• [Stated problem]: Copy the listing below verbatim, from the line containing "Task: Expand the Auditing section chevron" through the end of the listing, and leave the pictures out of your copy.

****

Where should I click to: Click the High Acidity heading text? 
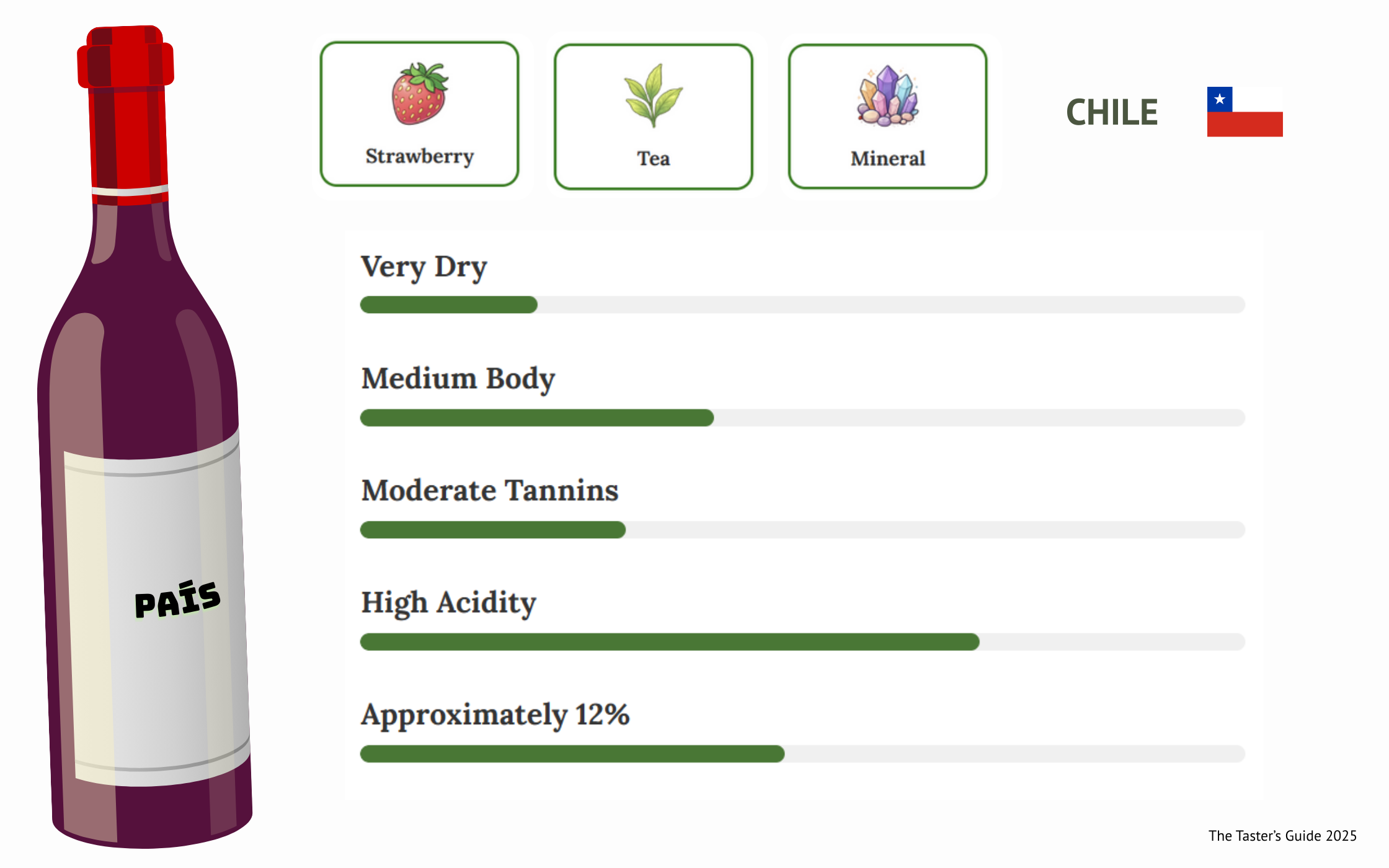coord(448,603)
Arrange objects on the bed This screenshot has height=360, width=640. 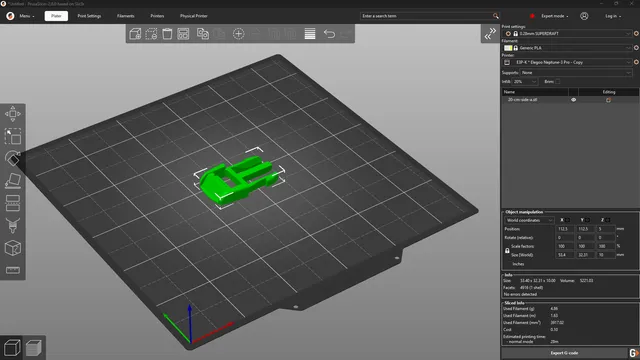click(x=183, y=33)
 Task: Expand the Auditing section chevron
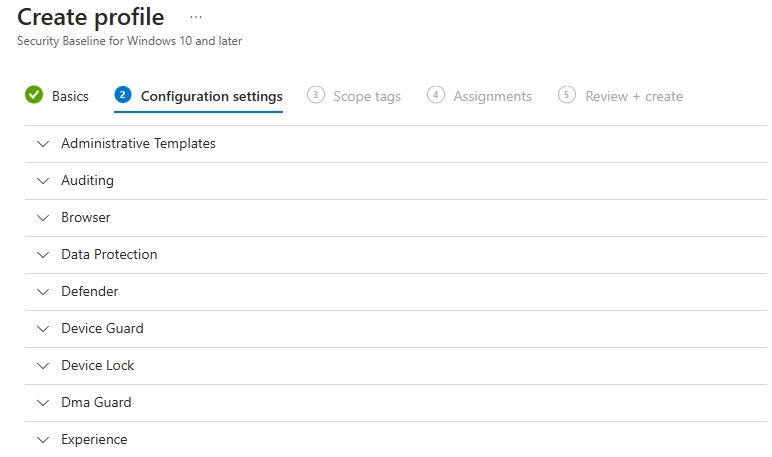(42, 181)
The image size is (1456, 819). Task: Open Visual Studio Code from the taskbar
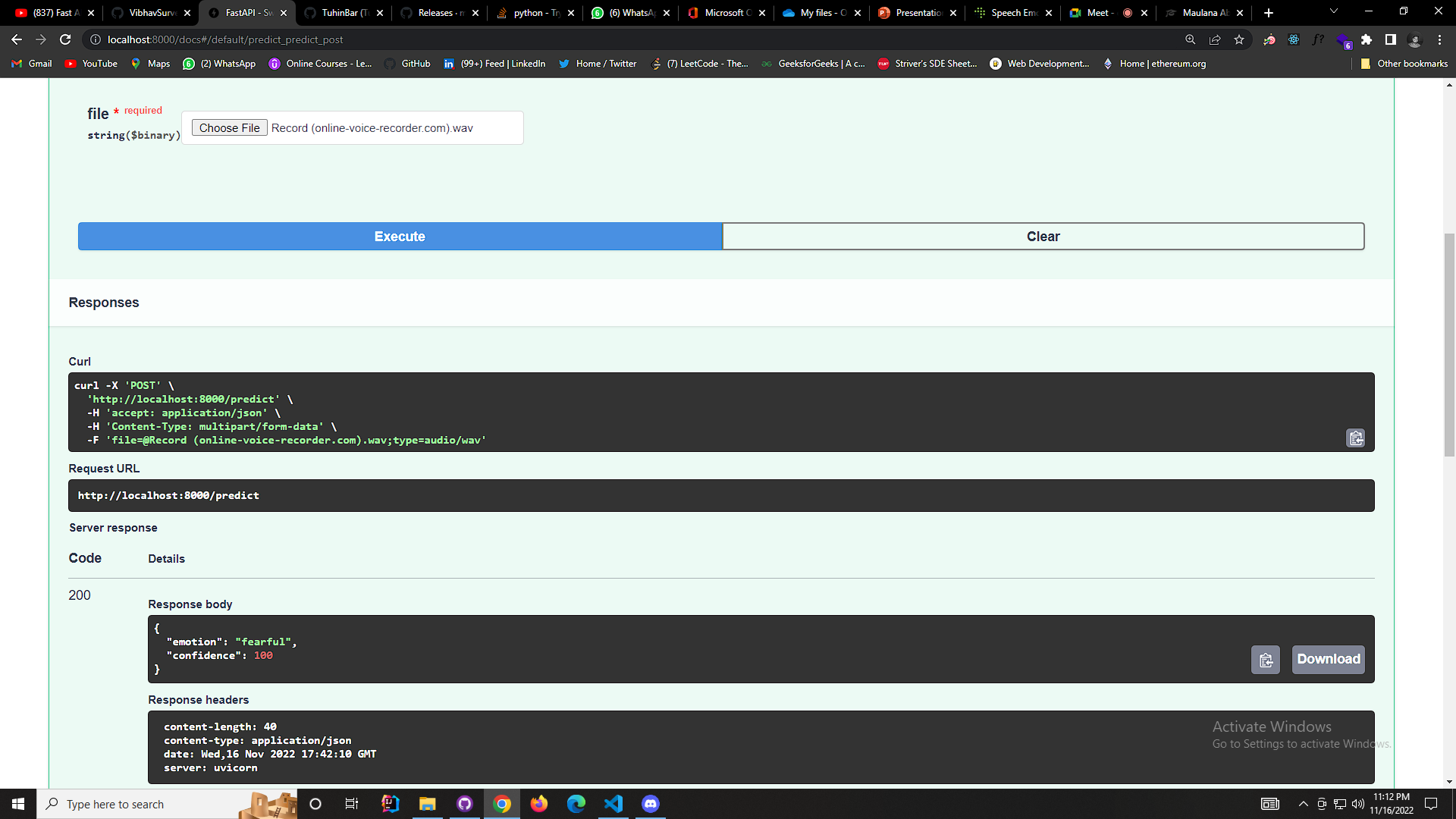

****

• [Task solution]:
 Task: Expand the Auditing section chevron
(42, 181)
The image size is (1456, 819). Task: Open Visual Studio Code from the taskbar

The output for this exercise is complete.